Stochastic Monkeys at Play: Random Augmentations Cheaply Break LLM Safety Alignment

TL;DR

This work investigates whether cheap, random prompt augmentations can bypass safety alignment in state-of-the-art LLMs, introducing the stochastic-monkey threat model. By evaluating 17 models across augmentation types, model sizes, quantization levels, and decoding strategies, the study shows that 25 random augmentations can significantly increase safety violations, especially with character-level edits, highlighting brittleness in alignment. It also reveals that fine-tuning-based defenses substantially raise safety, though their effectiveness can be mitigated by augmentation strength and decoding settings, while larger models are not guaranteed safer. The findings stress the need for more robust safety evaluations and defenses that generalize beyond handcrafted jailbreaks, with practical implications for both open-source and closed-source deployments.

Abstract

Safety alignment of Large Language Models (LLMs) has recently become a critical objective of model developers. In response, a growing body of work has been investigating how safety alignment can be bypassed through various jailbreaking methods, such as adversarial attacks. However, these jailbreak methods can be rather costly or involve a non-trivial amount of creativity and effort, introducing the assumption that malicious users are high-resource or sophisticated. In this paper, we study how simple random augmentations to the input prompt affect safety alignment effectiveness in state-of-the-art LLMs, such as Llama 3 and Qwen 2. We perform an in-depth evaluation of 17 different models and investigate the intersection of safety under random augmentations with multiple dimensions: augmentation type, model size, quantization, fine-tuning-based defenses, and decoding strategies (e.g., sampling temperature). We show that low-resource and unsophisticated attackers, i.e. $\textit{stochastic monkeys}$, can significantly improve their chances of bypassing alignment with just 25 random augmentations per prompt. Source code and data: https://github.com/uiuc-focal-lab/stochastic-monkeys/

Figures (19)

• Figure 1: An overview of the threat model we investigate. A malicious user (i.e. the stochastic monkey) randomly and independently augments the prompt $k$ times and observes $k$ different outputs. The attacker is successful if at least one of the outputs is compliant.

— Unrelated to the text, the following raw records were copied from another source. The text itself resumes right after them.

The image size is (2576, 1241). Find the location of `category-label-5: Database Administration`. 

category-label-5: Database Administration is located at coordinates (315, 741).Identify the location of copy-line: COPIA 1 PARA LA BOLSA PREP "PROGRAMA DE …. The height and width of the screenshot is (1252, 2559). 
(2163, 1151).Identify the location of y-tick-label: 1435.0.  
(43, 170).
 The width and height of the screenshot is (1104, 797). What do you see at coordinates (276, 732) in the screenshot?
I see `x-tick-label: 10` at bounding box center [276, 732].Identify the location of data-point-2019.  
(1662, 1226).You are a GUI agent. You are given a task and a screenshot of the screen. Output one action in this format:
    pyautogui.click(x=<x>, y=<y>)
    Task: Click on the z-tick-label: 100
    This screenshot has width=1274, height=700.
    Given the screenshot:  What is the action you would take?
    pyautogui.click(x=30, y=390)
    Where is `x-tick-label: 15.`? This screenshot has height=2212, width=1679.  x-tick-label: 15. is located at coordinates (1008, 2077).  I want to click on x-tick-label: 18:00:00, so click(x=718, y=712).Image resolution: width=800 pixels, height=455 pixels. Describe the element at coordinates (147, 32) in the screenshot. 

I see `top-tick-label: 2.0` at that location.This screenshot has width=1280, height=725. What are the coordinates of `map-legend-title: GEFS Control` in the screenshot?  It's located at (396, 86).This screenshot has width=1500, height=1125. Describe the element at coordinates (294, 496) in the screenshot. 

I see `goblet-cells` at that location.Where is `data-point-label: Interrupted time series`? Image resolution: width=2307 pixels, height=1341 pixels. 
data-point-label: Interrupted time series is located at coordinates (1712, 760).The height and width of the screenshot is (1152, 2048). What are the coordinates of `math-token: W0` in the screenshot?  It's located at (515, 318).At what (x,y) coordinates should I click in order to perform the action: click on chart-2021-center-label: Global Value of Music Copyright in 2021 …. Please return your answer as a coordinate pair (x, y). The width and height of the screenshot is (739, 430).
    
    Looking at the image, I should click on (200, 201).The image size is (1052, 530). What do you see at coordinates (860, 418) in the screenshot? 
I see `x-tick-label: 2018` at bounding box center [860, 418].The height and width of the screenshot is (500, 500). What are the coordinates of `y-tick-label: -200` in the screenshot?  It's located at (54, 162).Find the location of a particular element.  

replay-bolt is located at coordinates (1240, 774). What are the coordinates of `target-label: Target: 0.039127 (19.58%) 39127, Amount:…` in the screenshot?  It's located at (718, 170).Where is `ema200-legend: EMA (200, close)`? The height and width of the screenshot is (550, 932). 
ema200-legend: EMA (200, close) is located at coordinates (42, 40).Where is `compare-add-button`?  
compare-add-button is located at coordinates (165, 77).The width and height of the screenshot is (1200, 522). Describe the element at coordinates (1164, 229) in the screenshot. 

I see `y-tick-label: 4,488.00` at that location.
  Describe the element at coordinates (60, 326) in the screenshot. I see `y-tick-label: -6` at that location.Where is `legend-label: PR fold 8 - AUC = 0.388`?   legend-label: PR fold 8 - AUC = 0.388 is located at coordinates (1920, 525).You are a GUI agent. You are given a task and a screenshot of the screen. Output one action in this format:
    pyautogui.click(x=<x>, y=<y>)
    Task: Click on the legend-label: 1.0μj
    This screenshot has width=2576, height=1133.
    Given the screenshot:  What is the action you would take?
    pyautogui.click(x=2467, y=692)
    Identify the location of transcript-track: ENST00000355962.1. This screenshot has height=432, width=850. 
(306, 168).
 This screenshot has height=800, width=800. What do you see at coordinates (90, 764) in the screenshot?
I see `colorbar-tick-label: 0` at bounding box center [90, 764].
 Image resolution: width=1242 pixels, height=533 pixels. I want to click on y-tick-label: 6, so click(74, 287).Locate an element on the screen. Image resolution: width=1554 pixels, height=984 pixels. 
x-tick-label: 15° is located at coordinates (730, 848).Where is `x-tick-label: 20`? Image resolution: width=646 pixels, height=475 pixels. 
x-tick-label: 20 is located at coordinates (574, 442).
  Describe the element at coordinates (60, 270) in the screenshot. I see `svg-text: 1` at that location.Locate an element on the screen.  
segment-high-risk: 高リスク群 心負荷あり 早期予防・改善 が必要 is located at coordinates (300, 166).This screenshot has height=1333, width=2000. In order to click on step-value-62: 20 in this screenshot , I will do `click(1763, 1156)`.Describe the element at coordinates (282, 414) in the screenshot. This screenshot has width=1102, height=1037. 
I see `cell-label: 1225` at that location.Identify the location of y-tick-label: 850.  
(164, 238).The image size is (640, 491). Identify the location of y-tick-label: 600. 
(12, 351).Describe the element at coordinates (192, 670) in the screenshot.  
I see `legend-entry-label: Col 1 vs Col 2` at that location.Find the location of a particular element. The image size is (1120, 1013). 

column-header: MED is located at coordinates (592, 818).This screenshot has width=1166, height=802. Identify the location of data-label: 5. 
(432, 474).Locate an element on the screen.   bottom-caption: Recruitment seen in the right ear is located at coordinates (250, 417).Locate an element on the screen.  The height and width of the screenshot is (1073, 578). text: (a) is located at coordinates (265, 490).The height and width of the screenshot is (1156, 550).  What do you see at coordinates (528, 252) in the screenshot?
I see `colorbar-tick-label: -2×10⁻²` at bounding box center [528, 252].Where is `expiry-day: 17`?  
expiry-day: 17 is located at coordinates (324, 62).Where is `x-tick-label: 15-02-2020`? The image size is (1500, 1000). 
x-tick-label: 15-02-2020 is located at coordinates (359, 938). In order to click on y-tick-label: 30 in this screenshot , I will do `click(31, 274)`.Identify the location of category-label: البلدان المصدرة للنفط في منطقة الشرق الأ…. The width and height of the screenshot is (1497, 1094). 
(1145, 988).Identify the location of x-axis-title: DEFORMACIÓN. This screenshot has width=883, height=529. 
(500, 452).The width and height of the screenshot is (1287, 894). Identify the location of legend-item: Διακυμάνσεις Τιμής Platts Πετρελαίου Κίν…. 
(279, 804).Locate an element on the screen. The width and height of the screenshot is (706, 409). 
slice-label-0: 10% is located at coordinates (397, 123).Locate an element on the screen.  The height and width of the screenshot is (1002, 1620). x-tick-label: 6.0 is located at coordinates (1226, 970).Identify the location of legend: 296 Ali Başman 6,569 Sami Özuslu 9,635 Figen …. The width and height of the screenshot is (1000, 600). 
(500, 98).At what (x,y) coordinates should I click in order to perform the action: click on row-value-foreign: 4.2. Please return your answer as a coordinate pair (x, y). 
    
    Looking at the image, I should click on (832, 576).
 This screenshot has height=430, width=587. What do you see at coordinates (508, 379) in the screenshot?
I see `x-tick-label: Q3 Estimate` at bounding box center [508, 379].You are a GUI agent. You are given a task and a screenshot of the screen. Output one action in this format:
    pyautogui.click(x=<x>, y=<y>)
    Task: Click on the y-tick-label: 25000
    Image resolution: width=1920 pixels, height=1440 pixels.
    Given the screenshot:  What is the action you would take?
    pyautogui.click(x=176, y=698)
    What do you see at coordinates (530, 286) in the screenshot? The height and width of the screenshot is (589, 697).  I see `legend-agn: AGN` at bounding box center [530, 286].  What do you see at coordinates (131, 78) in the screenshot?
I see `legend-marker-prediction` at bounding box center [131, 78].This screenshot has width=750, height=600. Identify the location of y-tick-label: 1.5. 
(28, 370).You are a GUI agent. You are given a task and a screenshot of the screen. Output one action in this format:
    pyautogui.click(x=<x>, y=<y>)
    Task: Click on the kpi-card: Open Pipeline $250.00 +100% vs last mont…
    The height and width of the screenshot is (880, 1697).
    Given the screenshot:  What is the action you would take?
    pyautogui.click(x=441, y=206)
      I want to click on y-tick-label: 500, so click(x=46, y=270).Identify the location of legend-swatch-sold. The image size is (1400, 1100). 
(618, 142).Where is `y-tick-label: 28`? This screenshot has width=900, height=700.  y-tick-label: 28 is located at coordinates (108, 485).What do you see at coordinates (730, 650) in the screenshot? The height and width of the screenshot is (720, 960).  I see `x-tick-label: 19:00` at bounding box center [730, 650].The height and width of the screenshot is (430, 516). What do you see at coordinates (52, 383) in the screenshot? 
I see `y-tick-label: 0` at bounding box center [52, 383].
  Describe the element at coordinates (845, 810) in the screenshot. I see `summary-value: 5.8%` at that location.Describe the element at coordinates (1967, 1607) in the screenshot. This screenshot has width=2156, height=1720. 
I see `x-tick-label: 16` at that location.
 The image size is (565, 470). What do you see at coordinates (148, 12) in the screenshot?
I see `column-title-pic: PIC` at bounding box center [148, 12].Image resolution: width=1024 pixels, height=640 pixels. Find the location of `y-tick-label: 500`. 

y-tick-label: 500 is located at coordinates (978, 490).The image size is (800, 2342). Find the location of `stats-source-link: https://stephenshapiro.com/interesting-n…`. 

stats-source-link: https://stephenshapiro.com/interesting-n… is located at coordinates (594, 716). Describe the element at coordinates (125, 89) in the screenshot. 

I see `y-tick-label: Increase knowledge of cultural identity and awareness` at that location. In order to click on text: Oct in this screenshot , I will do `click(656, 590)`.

Here, we show a successful example obtained from Llama 3.1 8B Instruct with $k = 25$ using greedy decoding.
• Figure 2: Average $\left(25, \gamma^*_\mathcal{A}\right)$-success rate gains of different kinds of augmentations over using no augmentations, using greedy decoding for generation.
• Figure 3: Average $(25, \gamma^*_\mathcal{A})$-success rate gains of larger models over the smallest model in their model family, using greedy decoding for generation.
• Figure 4: Average $(25, \gamma^*_\mathcal{A})$-success rate gains of quantized models over their respective original models, using greedy decoding for generation.
• Figure 5: Average $(25, \gamma^*_\mathcal{A})$-success rate gains of models with fine-tuning-based defenses over their respective original models, using greedy decoding.